Working with Files

This chapter will first describe general characteristics of Unix commands. It will then discuss some commands which are commonly used to create and manipulate files.

A summary of some of the most commonly used Unix commands is presented in Command Comparisons. A list of Unix utilities by function as well as a detailed description of the most commonly used Unix utilities are included at the back of A Practical Guide to the Unix System by Mark G. Sobel.

Unix File Names

It is important to understand the rules for creating Unix files:

  • Unix is case sensitive!
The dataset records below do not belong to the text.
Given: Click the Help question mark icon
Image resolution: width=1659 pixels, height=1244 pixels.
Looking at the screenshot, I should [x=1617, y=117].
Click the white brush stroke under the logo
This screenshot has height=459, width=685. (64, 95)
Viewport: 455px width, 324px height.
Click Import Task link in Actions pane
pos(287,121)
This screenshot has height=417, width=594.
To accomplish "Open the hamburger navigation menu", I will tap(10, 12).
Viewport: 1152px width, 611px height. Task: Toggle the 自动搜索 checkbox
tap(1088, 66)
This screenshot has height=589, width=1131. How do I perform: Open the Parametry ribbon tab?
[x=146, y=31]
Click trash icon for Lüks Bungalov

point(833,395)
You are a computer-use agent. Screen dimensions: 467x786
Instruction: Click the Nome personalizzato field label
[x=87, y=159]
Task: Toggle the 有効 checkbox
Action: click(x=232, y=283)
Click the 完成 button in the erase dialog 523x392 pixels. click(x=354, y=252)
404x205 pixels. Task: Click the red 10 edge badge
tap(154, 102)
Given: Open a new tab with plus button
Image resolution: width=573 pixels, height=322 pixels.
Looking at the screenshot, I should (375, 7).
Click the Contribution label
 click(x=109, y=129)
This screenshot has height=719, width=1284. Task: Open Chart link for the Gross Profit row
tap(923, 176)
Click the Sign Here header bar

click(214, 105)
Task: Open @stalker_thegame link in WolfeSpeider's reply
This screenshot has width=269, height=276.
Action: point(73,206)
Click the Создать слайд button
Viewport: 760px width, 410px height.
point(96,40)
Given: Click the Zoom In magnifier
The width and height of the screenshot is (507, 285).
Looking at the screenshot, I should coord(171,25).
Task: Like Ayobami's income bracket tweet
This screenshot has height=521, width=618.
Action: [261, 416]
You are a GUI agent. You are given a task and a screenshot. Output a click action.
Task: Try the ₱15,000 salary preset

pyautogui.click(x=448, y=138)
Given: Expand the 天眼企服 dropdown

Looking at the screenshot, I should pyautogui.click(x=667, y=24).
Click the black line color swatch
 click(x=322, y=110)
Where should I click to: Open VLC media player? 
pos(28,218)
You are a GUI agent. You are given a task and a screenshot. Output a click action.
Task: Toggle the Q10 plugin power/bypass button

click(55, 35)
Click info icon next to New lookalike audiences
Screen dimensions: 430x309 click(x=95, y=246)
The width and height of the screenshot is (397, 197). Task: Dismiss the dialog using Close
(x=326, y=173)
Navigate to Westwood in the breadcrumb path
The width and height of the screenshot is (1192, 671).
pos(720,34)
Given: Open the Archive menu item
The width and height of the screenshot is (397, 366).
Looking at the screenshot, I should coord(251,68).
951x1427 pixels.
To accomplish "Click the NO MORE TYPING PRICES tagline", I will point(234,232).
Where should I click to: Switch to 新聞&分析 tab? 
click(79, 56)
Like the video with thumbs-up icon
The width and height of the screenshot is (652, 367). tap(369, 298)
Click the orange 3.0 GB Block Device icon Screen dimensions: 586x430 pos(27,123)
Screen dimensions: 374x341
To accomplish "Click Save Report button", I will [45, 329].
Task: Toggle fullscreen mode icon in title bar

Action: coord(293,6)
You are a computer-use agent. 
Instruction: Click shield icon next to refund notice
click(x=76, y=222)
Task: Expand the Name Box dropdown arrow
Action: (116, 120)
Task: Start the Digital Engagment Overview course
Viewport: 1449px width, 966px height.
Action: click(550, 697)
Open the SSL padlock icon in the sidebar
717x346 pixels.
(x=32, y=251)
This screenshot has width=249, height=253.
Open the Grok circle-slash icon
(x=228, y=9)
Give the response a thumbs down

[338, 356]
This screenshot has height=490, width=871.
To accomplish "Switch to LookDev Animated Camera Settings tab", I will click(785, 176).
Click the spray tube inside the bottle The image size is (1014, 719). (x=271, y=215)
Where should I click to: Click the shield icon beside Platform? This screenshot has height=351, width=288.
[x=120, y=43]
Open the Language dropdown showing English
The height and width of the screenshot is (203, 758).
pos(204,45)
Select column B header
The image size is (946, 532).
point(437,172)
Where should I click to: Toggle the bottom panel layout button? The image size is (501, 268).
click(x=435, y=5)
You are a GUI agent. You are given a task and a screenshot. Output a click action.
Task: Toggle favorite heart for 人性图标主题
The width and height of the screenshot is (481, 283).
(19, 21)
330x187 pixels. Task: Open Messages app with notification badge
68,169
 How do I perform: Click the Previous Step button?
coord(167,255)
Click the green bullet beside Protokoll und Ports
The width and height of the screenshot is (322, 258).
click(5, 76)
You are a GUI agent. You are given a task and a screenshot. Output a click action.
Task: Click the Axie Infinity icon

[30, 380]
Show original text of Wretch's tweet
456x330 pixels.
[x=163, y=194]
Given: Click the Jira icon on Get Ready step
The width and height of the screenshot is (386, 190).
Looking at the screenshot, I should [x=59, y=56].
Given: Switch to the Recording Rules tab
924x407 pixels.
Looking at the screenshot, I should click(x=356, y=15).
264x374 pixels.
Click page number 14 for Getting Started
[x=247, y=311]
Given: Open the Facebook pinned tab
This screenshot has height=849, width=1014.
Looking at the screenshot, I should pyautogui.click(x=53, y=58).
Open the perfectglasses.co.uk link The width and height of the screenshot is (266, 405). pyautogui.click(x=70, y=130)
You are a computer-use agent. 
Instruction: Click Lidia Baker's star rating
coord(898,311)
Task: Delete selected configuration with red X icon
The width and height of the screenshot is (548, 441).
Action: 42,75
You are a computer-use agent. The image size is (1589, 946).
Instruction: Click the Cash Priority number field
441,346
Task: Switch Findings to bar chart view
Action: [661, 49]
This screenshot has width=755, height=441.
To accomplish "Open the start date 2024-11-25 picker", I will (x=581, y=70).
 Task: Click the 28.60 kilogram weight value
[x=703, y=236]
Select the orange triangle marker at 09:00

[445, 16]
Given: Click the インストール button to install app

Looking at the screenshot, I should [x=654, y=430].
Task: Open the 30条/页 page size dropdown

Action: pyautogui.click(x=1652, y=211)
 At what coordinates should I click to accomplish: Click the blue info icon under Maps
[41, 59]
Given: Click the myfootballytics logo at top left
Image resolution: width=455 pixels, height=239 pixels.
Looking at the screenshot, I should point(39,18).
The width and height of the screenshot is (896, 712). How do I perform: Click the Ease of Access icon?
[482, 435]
For example, "fileName" is different from "filename".
  • It is recommended that you limit names to the alphabetic characters, numbers, underscore (_), and dot (.). Dots (.) used in Unix filenames are simply characters and not delimiters between filename components; you may include more than one dot in a filename. Including a dot as the first character of a filename makes the file invisible (hidden) to the normal ls command; use the -a flag of the ls command to display hidden files.
  • Although many systems will allow more, a safe length is 14 characters per file name.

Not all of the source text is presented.